- [RECORDS SHOWN]:
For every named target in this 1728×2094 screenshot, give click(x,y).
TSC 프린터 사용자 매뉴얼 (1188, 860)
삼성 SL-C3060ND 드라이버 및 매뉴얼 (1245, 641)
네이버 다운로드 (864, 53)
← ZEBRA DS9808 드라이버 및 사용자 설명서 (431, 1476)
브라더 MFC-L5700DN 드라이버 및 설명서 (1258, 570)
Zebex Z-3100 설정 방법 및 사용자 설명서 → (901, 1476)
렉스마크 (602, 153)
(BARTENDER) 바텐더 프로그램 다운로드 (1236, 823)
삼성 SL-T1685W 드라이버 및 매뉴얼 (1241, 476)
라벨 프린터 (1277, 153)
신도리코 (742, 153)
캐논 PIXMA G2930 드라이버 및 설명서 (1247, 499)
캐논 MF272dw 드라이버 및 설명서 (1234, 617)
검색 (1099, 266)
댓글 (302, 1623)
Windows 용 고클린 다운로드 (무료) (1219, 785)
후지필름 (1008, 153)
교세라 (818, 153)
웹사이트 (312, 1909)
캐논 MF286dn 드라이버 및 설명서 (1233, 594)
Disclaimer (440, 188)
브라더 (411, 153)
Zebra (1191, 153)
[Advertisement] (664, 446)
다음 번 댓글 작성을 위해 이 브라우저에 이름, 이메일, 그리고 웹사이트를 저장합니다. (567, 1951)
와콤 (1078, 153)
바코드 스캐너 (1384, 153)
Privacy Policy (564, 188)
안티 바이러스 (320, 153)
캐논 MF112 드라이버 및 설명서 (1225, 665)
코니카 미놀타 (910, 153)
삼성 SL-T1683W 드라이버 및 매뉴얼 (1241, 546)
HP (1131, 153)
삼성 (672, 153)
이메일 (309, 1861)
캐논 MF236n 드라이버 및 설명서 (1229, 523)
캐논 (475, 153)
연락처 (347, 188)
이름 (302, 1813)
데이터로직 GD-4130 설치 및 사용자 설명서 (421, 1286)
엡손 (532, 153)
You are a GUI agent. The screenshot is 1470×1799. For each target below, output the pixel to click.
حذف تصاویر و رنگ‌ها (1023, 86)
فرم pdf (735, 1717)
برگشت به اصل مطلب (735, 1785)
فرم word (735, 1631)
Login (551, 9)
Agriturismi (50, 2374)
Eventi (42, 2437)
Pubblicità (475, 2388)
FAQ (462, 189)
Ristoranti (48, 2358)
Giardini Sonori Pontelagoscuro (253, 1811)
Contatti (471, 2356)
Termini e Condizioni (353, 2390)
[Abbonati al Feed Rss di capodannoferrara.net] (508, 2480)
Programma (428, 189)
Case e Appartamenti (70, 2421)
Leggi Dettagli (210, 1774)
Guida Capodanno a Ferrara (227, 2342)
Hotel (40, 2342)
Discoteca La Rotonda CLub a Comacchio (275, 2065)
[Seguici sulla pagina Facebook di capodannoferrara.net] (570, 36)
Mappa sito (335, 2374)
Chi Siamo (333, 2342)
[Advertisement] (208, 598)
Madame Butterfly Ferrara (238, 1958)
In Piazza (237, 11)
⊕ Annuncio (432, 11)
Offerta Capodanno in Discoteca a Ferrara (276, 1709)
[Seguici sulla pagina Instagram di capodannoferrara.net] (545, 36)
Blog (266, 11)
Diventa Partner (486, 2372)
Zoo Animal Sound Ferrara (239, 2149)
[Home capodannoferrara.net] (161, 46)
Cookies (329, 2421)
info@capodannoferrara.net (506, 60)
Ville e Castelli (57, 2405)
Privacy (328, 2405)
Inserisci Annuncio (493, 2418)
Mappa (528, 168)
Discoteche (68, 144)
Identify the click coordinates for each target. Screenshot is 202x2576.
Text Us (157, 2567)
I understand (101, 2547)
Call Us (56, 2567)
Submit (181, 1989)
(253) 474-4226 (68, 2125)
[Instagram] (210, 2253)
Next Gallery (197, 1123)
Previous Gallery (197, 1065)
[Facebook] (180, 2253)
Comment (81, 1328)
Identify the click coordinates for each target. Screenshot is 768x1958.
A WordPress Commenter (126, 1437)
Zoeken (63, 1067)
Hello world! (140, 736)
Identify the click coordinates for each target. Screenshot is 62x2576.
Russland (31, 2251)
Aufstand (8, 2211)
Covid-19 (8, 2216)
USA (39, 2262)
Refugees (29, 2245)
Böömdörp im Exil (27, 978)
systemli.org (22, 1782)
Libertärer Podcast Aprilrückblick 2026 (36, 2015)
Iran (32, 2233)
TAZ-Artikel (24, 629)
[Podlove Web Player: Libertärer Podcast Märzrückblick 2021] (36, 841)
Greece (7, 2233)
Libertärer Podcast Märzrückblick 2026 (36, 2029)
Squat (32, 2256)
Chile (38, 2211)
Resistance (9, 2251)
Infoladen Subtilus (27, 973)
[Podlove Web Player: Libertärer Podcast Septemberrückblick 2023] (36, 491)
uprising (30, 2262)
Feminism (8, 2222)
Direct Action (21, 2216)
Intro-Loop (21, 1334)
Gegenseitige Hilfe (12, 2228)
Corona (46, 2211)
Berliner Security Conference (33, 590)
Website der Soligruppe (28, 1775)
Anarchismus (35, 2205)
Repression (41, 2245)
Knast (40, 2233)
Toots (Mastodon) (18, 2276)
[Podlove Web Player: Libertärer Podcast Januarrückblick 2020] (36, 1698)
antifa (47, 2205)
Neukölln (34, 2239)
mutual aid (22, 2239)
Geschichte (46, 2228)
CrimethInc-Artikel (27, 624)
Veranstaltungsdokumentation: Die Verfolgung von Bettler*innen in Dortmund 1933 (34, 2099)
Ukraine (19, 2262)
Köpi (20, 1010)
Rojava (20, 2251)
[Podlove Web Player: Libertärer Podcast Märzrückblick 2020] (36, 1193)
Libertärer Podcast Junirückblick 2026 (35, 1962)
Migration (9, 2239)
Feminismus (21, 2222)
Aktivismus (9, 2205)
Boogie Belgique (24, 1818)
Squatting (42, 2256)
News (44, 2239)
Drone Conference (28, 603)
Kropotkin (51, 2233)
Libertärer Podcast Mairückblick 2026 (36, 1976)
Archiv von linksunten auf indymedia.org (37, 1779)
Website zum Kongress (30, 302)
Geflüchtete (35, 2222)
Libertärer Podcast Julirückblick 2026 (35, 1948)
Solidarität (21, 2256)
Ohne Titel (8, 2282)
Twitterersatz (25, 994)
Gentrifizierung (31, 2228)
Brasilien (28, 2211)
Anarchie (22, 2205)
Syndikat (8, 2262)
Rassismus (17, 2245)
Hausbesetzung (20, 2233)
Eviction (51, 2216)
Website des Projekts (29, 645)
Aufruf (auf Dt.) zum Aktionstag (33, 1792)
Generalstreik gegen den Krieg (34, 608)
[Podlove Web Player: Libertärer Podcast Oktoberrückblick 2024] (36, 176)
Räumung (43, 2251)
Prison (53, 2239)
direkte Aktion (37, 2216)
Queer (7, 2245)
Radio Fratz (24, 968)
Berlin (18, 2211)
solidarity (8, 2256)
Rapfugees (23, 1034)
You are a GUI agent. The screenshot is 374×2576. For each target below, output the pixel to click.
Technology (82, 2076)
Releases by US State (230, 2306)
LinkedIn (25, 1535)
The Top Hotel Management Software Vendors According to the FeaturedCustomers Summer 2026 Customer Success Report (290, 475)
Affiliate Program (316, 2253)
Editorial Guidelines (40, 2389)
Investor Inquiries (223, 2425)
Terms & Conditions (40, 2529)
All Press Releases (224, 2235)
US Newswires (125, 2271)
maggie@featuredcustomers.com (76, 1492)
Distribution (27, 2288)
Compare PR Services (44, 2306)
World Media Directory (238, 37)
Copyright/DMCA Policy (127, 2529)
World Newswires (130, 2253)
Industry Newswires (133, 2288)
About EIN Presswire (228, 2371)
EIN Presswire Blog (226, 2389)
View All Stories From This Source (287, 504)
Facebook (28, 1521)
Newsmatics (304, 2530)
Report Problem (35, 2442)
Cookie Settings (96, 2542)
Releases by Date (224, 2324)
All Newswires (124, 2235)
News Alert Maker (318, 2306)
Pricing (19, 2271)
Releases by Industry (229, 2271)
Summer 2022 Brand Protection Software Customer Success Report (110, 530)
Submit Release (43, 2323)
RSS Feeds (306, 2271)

- [PROBLEM STATEMENT]: Could you transcribe the entries above word for word, from the line with "Feminism (8, 2222)" down to the line with "Veranstaltungsdokumentation: Die Verfolgung", keeping both?

- [SOLUTION]:
Feminism (8, 2222)
Direct Action (21, 2216)
Intro-Loop (21, 1334)
Gegenseitige Hilfe (12, 2228)
Corona (46, 2211)
Berliner Security Conference (33, 590)
Website der Soligruppe (28, 1775)
Anarchismus (35, 2205)
Repression (41, 2245)
Knast (40, 2233)
Toots (Mastodon) (18, 2276)
[Podlove Web Player: Libertärer Podcast Januarrückblick 2020] (36, 1698)
antifa (47, 2205)
Neukölln (34, 2239)
mutual aid (22, 2239)
Geschichte (46, 2228)
CrimethInc-Artikel (27, 624)
Veranstaltungsdokumentation: Die Verfolgung von Bettler*innen in Dortmund 1933 (34, 2099)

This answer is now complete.